The whole listing, repeated exactly, is what this task asks for.

▸ **Records to use**:
________________________

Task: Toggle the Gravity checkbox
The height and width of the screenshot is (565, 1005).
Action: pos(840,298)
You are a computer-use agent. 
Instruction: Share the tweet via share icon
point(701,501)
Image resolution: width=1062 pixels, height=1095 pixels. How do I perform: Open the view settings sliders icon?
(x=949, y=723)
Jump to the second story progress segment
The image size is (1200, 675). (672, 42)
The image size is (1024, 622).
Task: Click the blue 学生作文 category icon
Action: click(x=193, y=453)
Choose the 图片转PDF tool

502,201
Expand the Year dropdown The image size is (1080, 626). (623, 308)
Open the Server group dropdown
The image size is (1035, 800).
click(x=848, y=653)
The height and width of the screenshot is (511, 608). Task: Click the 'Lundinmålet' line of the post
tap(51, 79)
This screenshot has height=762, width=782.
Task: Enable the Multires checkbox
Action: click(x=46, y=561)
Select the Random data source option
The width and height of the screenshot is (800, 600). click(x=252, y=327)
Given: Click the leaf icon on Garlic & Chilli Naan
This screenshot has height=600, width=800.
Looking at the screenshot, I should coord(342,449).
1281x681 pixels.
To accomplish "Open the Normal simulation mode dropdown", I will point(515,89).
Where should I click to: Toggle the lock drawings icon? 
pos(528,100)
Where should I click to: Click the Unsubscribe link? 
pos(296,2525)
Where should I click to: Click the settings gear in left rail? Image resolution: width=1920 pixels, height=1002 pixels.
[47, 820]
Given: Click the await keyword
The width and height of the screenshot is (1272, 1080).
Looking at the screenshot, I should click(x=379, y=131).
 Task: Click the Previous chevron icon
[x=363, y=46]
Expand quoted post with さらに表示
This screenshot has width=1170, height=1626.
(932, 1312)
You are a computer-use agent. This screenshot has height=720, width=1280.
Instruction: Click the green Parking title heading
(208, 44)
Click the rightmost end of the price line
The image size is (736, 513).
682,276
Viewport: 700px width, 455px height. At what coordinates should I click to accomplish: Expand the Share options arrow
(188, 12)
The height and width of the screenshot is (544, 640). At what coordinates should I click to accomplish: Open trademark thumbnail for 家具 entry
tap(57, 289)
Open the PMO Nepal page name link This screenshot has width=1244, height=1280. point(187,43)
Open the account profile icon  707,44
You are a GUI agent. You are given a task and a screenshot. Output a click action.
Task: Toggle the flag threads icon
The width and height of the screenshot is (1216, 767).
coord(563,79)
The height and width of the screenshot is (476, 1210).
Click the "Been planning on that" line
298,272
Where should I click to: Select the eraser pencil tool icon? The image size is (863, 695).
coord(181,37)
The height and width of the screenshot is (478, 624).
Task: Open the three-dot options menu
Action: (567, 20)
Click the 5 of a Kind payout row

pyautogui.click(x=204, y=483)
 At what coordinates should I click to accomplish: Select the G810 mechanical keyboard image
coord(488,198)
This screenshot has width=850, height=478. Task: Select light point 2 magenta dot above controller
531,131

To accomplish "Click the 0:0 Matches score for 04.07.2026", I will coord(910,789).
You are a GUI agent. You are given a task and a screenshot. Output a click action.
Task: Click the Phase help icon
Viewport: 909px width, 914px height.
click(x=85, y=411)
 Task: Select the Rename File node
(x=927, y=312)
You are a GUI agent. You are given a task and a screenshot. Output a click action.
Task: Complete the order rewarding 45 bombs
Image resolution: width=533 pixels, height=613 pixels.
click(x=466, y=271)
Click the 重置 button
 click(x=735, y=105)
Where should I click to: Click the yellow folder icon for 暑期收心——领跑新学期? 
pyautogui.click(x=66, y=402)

________________________

▸ **Reply to the exercise**:
Task: Toggle the Gravity checkbox
The height and width of the screenshot is (565, 1005).
Action: pos(840,298)
You are a computer-use agent. 
Instruction: Share the tweet via share icon
point(701,501)
Image resolution: width=1062 pixels, height=1095 pixels. How do I perform: Open the view settings sliders icon?
(x=949, y=723)
Jump to the second story progress segment
The image size is (1200, 675). (672, 42)
The image size is (1024, 622).
Task: Click the blue 学生作文 category icon
Action: click(x=193, y=453)
Choose the 图片转PDF tool

502,201
Expand the Year dropdown The image size is (1080, 626). (623, 308)
Open the Server group dropdown
The image size is (1035, 800).
click(x=848, y=653)
The height and width of the screenshot is (511, 608). Task: Click the 'Lundinmålet' line of the post
tap(51, 79)
This screenshot has height=762, width=782.
Task: Enable the Multires checkbox
Action: click(x=46, y=561)
Select the Random data source option
The width and height of the screenshot is (800, 600). click(x=252, y=327)
Given: Click the leaf icon on Garlic & Chilli Naan
This screenshot has height=600, width=800.
Looking at the screenshot, I should coord(342,449).
1281x681 pixels.
To accomplish "Open the Normal simulation mode dropdown", I will point(515,89).
Where should I click to: Toggle the lock drawings icon? 
pos(528,100)
Where should I click to: Click the Unsubscribe link? 
pos(296,2525)
Where should I click to: Click the settings gear in left rail? Image resolution: width=1920 pixels, height=1002 pixels.
[47, 820]
Given: Click the await keyword
The width and height of the screenshot is (1272, 1080).
Looking at the screenshot, I should click(x=379, y=131).
 Task: Click the Previous chevron icon
[x=363, y=46]
Expand quoted post with さらに表示
This screenshot has width=1170, height=1626.
(932, 1312)
You are a computer-use agent. This screenshot has height=720, width=1280.
Instruction: Click the green Parking title heading
(208, 44)
Click the rightmost end of the price line
The image size is (736, 513).
682,276
Viewport: 700px width, 455px height. At what coordinates should I click to accomplish: Expand the Share options arrow
(188, 12)
The height and width of the screenshot is (544, 640). At what coordinates should I click to accomplish: Open trademark thumbnail for 家具 entry
tap(57, 289)
Open the PMO Nepal page name link This screenshot has width=1244, height=1280. point(187,43)
Open the account profile icon  707,44
You are a GUI agent. You are given a task and a screenshot. Output a click action.
Task: Toggle the flag threads icon
The width and height of the screenshot is (1216, 767).
coord(563,79)
The height and width of the screenshot is (476, 1210).
Click the "Been planning on that" line
298,272
Where should I click to: Select the eraser pencil tool icon? The image size is (863, 695).
coord(181,37)
The height and width of the screenshot is (478, 624).
Task: Open the three-dot options menu
Action: (567, 20)
Click the 5 of a Kind payout row

pyautogui.click(x=204, y=483)
 At what coordinates should I click to accomplish: Select the G810 mechanical keyboard image
coord(488,198)
This screenshot has width=850, height=478. Task: Select light point 2 magenta dot above controller
531,131

To accomplish "Click the 0:0 Matches score for 04.07.2026", I will coord(910,789).
You are a GUI agent. You are given a task and a screenshot. Output a click action.
Task: Click the Phase help icon
Viewport: 909px width, 914px height.
click(x=85, y=411)
 Task: Select the Rename File node
(x=927, y=312)
You are a GUI agent. You are given a task and a screenshot. Output a click action.
Task: Complete the order rewarding 45 bombs
Image resolution: width=533 pixels, height=613 pixels.
click(x=466, y=271)
Click the 重置 button
 click(x=735, y=105)
Where should I click to: Click the yellow folder icon for 暑期收心——领跑新学期? 
pyautogui.click(x=66, y=402)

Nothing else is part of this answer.